The most RAM ever in an iPhone is the 8GB of memory in the iPhone 15 Pro and Pro Max. While iOS has proven generally to be better at managing memory usage than Android, that’s still a relatively small amount of RAM, and would seem to be the bare minimum capable of running an on-device LLM of the kind Apple and Google are working on.

Given that Apple reportedly will unveil its AI efforts at WWDC in June, it can’t really show off iPhone features that don’t work on any current models. But it’s not unreasonable to assume that many of the iOS AI features might be limited to iPhone 15 Pro models–because they’re the only ones with 8GB of memory. (A new line of iPhones in the fall would presumably all ship with sufficient memory.)

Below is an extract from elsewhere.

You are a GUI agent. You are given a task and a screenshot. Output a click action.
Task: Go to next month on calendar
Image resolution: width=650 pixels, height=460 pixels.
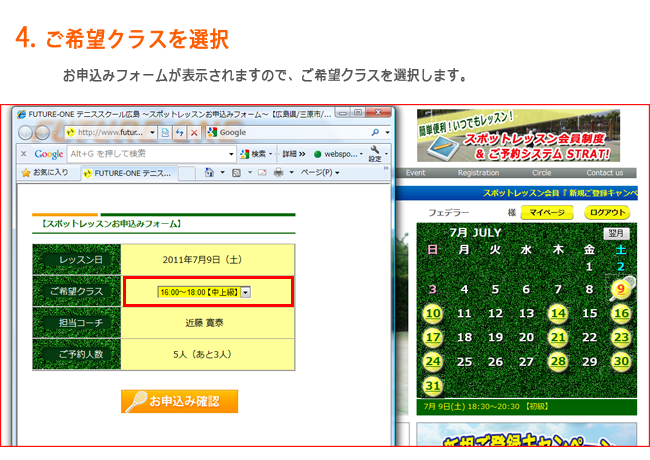[618, 233]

And just like that, Apple’s AI announcements may provide a huge set of features to motivate prospective buyers. Want to use Apple’s most awesome new AI features? Unless you’ve just bought the highest-end iPhone, you’ll need to upgrade.

One step beyond

On the Mac, things will probably be a little easier. Macs are beefier than iPhones, and it’s likely that most Apple silicon Macs will do well with an Apple-built LLM, though even there it may be the case that M1 Macs will lag a bit behind the M2 and M3 versions.

Still, I’m starting to think that the most compelling reason that someone who owns an Apple silicon-based Mac might have to upgrade will be the slow processing of AI models, which can demand lots of memory and many GPU cores. I’m a big fan of M1 Macs, including the low-cost M1 MacBook Air, but Apple’s next-generation AI features may make the M1 feel old.

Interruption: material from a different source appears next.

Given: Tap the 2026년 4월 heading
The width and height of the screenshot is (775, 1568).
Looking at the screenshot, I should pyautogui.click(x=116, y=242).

Then there’s the Apple Watch. Its hardware just got upgraded to support on-device Siri for the first time, which suggests that it might be a while before it’s got enough oomph to support an on-device LLM. But the more I think about it, the more I realize that I would upgrade my Apple Watch in a heartbeat if I could get access to a better, more responsive voice assistant.

Quelle: Apple

Of course, it’s still incumbent on Apple to ship AI features that people want. One of Apple’s most steadfast traits through the years is the company’s ability to take cutting-edge technology and build it into features that users actually value. Shipping an LLM and other AI features will not be a cure-all–they need to be built into functionality that people will want to actually use.

But if Apple can manage to infuse AI into its operating systems in ways that make them more appealing, and by happy coincidence, it requires faster processors and more memory, that’s going to motivate a round of hardware upgrades. And that’s good for Apple, because while OS updates are free, new iPhones absolutely are not.

I’m not thrilled about the idea of replacing my Apple hardware, but I’d rather do it because I’m motivated by an awesome AI-based feature than because I’m tired of the color of my laptop or the shape of my iPhone.